Pagamento di una Prestazione in Assenza di Contratto Scritto e Responsabilità sulla Validità di un Titolo Edilizio

Visto il seguente scenario:

Soggetti : impresa immobiliare che vuole investire su intervento chiavi in mano di progettazione ed esecuzione PIANO DI LOTTIZZAZIONE residenziale e proprietario della terreno;

Oggetto: Progetto DI LOTTIZZAZIONE depositato a cura del progettista dell’agenzia immobiliare. firmato a cura del proprietario del terreno in quanto unico soggetto con diritti reali

Accordi verbali: il proprietario del terreno avrebbe ceduto il terreno in cambio di 2 unità immobiliari
Precedenti: 15 anni fa gli stessi soggetti realizzavano una lottizzazione residenziale in cambio di unità immobiliari senza chiedere il rimborso ai tecnici dell’agenzia immobiliare di prestazioni svolte.
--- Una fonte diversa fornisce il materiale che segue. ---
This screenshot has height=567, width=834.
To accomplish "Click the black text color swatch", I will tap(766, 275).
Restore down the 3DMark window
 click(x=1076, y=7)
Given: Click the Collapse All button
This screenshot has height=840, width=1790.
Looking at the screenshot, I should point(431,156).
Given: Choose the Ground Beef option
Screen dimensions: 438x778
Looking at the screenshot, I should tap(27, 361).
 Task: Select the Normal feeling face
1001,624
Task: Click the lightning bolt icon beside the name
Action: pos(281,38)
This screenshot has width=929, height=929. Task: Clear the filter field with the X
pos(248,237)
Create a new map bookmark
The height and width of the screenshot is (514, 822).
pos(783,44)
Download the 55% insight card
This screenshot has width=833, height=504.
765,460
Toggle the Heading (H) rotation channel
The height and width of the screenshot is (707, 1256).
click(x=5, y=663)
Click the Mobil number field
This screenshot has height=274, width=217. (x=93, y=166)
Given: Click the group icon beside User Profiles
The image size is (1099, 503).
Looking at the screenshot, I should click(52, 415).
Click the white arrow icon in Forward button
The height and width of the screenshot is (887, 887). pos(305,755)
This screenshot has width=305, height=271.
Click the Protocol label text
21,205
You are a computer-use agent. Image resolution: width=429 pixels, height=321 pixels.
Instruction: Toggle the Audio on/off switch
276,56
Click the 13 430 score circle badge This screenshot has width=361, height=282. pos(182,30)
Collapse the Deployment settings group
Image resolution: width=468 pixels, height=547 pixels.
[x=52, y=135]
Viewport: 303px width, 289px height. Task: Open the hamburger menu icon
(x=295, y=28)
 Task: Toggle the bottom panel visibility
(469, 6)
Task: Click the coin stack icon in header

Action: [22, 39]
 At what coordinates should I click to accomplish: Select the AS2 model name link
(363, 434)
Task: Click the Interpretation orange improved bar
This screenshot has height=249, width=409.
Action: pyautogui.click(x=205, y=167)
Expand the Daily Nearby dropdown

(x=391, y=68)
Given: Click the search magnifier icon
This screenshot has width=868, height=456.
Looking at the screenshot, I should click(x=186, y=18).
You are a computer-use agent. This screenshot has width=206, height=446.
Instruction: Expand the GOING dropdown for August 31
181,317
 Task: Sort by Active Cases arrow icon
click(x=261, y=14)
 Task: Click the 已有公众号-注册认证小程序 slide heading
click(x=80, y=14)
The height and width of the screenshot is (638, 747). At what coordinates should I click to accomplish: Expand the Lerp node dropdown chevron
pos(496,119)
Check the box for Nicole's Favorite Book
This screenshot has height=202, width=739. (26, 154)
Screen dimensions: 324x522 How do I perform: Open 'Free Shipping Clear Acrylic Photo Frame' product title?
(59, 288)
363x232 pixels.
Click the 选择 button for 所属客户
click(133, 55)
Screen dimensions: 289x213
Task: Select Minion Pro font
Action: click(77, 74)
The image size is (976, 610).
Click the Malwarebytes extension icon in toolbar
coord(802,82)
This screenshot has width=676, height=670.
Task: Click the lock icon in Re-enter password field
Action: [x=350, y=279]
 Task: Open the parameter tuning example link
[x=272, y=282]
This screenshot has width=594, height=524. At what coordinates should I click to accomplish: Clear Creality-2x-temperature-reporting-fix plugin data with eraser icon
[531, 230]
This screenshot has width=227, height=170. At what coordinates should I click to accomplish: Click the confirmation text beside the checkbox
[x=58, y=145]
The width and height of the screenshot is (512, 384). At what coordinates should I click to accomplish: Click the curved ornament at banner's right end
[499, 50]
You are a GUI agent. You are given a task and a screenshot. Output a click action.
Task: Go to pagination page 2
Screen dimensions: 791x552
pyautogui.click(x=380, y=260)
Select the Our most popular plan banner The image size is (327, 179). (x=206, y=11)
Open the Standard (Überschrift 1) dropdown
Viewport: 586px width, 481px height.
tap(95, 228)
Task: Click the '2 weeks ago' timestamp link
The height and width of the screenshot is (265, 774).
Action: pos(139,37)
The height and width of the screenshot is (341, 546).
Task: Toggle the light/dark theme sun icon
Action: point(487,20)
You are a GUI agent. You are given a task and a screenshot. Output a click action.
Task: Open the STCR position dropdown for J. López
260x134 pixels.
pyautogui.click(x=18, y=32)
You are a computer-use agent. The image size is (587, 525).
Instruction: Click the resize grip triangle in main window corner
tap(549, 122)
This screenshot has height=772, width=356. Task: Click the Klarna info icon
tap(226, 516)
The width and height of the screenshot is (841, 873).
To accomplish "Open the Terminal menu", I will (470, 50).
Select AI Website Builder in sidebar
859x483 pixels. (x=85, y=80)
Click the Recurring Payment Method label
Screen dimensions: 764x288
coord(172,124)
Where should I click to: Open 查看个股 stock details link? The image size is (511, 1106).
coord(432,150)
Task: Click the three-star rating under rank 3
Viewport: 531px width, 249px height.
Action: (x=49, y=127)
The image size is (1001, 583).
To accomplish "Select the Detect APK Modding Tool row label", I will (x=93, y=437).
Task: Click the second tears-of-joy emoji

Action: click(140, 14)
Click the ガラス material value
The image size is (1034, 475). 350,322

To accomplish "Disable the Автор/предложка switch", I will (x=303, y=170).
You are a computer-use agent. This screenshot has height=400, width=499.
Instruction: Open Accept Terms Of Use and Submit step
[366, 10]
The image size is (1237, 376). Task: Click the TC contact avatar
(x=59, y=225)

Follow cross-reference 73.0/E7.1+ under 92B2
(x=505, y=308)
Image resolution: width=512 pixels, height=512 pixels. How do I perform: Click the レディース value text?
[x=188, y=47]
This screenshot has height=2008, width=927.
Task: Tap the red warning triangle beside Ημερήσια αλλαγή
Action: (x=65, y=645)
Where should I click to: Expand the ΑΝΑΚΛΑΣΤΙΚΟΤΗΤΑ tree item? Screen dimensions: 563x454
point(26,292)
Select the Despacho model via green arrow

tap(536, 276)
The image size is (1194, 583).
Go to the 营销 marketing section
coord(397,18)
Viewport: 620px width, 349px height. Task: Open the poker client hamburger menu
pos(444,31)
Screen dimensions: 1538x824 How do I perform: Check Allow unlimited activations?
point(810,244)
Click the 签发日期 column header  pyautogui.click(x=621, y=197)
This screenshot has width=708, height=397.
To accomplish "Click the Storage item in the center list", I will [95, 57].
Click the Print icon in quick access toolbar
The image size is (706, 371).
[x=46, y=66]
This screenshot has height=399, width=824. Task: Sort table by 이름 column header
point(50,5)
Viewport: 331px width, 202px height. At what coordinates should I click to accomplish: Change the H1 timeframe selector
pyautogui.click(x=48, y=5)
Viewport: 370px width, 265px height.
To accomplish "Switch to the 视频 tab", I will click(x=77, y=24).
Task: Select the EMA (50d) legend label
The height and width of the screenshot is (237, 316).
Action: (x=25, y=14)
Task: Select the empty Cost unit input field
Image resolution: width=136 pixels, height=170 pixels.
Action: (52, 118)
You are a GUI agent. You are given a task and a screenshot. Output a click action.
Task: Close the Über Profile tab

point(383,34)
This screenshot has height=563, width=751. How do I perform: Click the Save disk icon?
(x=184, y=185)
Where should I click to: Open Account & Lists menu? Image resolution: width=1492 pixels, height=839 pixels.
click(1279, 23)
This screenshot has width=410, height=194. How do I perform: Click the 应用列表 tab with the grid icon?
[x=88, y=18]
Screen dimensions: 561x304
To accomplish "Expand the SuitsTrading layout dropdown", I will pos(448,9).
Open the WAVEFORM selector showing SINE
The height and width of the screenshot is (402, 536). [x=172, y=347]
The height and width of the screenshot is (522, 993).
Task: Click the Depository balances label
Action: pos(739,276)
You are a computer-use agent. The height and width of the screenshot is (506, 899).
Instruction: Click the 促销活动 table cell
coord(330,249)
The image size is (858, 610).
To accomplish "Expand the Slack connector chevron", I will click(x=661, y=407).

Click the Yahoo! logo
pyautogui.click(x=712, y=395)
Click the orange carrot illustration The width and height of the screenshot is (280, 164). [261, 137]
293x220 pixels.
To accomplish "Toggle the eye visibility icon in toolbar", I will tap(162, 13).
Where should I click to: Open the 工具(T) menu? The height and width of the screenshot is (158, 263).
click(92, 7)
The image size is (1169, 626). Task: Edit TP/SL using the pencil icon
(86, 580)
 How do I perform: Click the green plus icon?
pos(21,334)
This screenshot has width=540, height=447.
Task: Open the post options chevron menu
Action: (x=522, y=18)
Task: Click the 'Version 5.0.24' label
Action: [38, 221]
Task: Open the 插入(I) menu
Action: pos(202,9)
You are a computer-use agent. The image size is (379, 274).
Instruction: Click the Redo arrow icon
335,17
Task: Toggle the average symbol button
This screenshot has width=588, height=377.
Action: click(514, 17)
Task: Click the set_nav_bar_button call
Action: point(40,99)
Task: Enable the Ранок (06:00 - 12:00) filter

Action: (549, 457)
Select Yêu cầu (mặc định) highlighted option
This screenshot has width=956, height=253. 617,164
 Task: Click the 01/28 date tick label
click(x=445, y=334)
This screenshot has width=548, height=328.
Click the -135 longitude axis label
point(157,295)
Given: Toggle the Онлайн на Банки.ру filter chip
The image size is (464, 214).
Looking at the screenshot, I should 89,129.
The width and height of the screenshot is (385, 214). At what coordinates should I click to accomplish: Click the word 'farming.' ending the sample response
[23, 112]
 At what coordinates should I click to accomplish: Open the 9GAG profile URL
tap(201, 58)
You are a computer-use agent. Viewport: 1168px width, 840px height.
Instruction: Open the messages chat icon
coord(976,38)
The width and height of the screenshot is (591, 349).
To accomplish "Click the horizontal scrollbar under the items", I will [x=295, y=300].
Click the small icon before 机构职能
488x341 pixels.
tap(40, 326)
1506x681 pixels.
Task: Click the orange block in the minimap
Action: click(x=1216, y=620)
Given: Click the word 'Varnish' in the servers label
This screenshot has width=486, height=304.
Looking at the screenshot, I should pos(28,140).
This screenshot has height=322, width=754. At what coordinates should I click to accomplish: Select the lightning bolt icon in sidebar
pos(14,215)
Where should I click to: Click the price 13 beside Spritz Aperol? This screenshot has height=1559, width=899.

Quesito: OGGI visto cheL’AGENZIA IMMOBILIARE-STUDIO TECNICO ANNESSO, richiede pagamento di prestazioni svolte, visto che non è riuscita a realizzare l’intervento, in più il piano dei lottizzazione è in fase di decadenza e il pdc del primo stralcio è decaduto (i tecnici non hanno comunicato al proprietario del terreno la cosa),
COME SI DEVE COMPORTARE IL PROPRIETARIO DEL TERRENO?
deve effettivamente pagare la parcella di cui non aveva firmato alcun contratto visto l’obbligatorietà precedente all’effettiva data di inizio progettazione?
E se deve pagare la prestazione di progettazione può richiedere sconti? Può richiedere danni per mancanza di proroga del pdc ad oggi non piu valido?
grazie per l’attenzione

Le prestazioni professionali vanno sempre liquidate per le attività effettivamente svolte secondo quanto normato dal Codice Civile e dalle Tariffe Professionali vigenti alla data dell’incarico.
Pare di capire che, pur in assenza di un contratto sottoscritto tra le parti, esistono comunque delle prestazioni professionali che hanno portato alla consegna della richiesta di un Permesso di Costruire peraltro concesso, quindi dovrà valutarsi l’entità del compenso in funzione delle prestazioni almeno a questo scopo fornite.
A tale proposito si precisa però che i minimi tariffari sono stati aboliti dal 24.01.2012, pertanto un qualsiasi incarico conferito successivamente a tale data farà riferimento per quanto riguarda i rapporti tra committente e professionista, quindi anche in merito agli accordi sui compensi, solo a quanto stabilito dal Codice Civile.
Riguardo a sconti sui compensi o richiesta di danni relativi alla decadenza del Permesso di Costruire si ritiene che nel primo caso si può procedere solo attraverso un accordo tra le parti, mentre nel secondo caso, sia in assenza di mancato rinnovo che di richiesta di proroga del Permesso di Costruire, è necessario fare sempre riferimento ai documenti contrattuali che hanno regolato i rapporti e le reciproche responsabilità tra l’investitore incaricato dell’intervento e la proprietà, tenendo però in considerazione che quest’ultima, essendo detentrice del titolo o pur avendone delegato la richiesta, è comunque sempre obbligata ad essere a conoscenza dei tempi di validità del titolo stesso.